The healthcare industry is undergoing a radical transition, from a traditional, well-defined fee-for-service economy, to a nuanced system where value is defined by outcomes, not inputs. Most importantly, American healthcare is moving toward an environment where healthcare purchasers of every size will demand greater efficiency, quality, outcomes, transparency and access. They will demand Risk Capability.
In this environment, there is a growing call for organizations to study their progress toward and needs related to managing at risk populations. Successful organizations understand how to prepare their healthcare delivery enterprise with capabilities to accept heighted levels of risk and reduce their total cost of care. Today, all employers – particularly those that are self-insured – are exposed to the rising cost and risk levels related to their employee health plan. For many, health plans left unmanaged erode margins and force trade-offs between an organization’s workforce and future growth potential.

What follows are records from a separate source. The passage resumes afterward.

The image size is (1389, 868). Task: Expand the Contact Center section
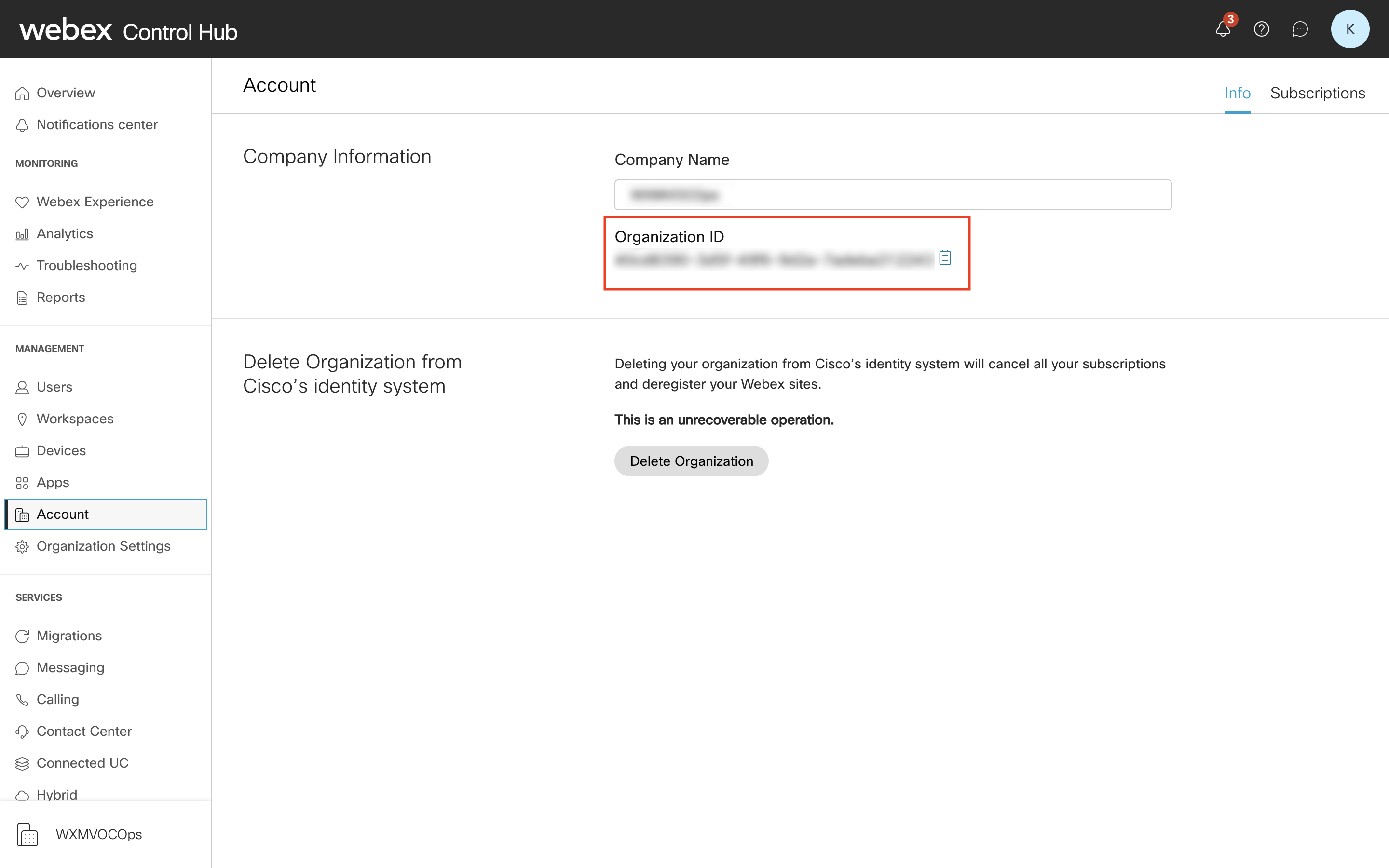point(85,731)
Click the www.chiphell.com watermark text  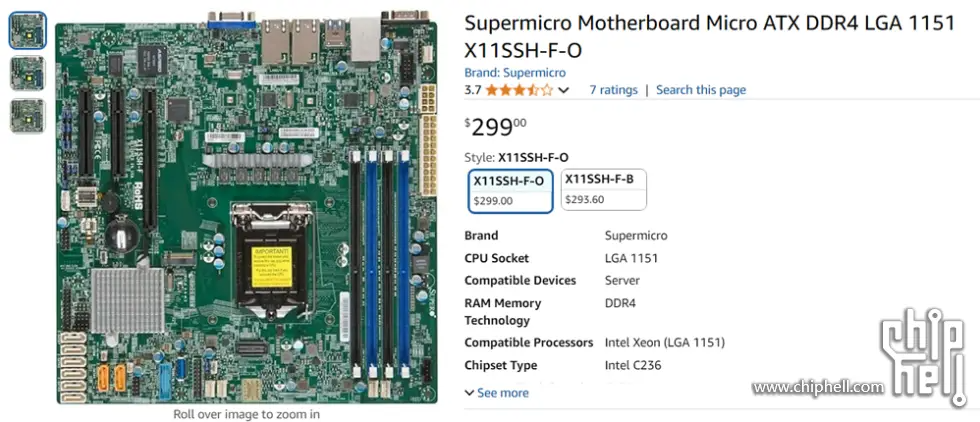818,387
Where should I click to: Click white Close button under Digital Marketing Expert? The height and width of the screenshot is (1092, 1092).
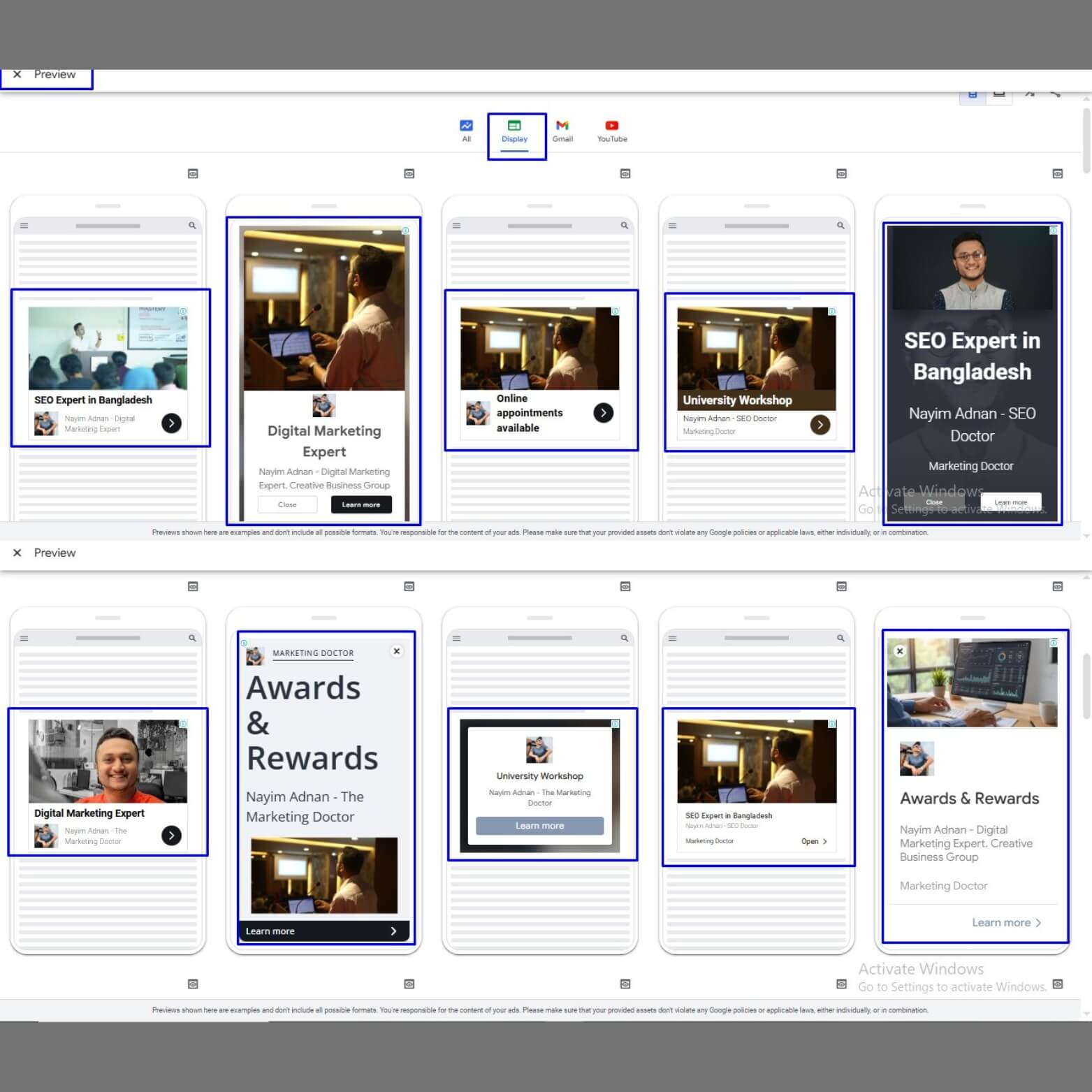287,504
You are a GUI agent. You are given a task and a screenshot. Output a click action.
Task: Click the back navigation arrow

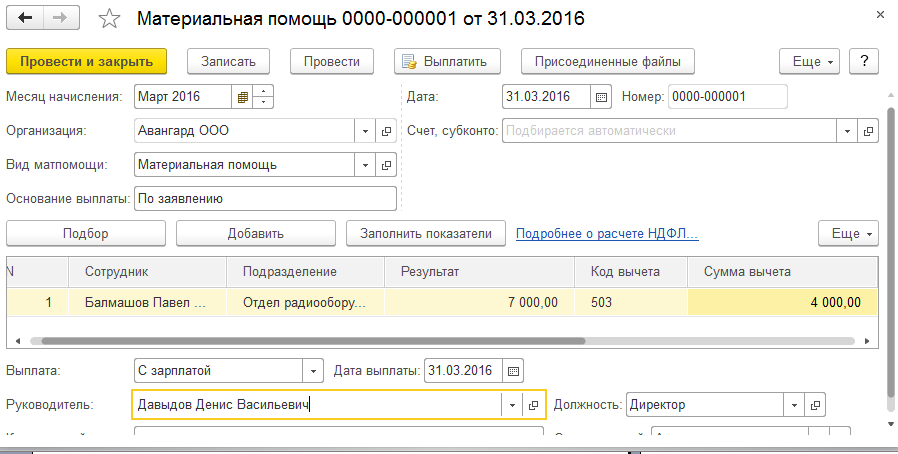tap(25, 18)
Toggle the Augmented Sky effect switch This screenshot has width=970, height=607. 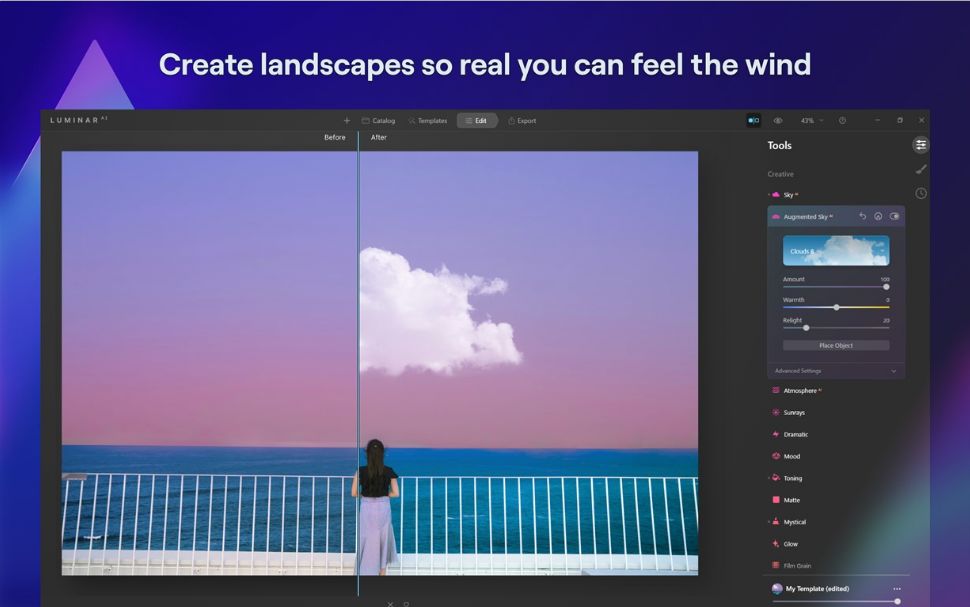(x=894, y=216)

Employer sponsored health insurance is a vital component of an organization’s benefit structure that demonstrates a commitment to the organization’s values, mission and the wellbeing of its people. Each year, employers pay a premium to cover expected claim expenses and often have limited insight into how their investment is performing and being managed.1
Our experience tells us there are four primary forces that drive increases2 in health insurance costs:
| 1 || Annual Spike in Premiums and Deductibles Outpacing Earnings |
| 2 || Lack of Management of Chronic and Costly Conditions |
| 3 || Rise in Burnout and Turnover |
| 4 || Lack of Value-Based Incentives and Models |
- Note that many self-employed insurers may not pay a premium but rather budget for healthcare spending and pay the actuals from the budget.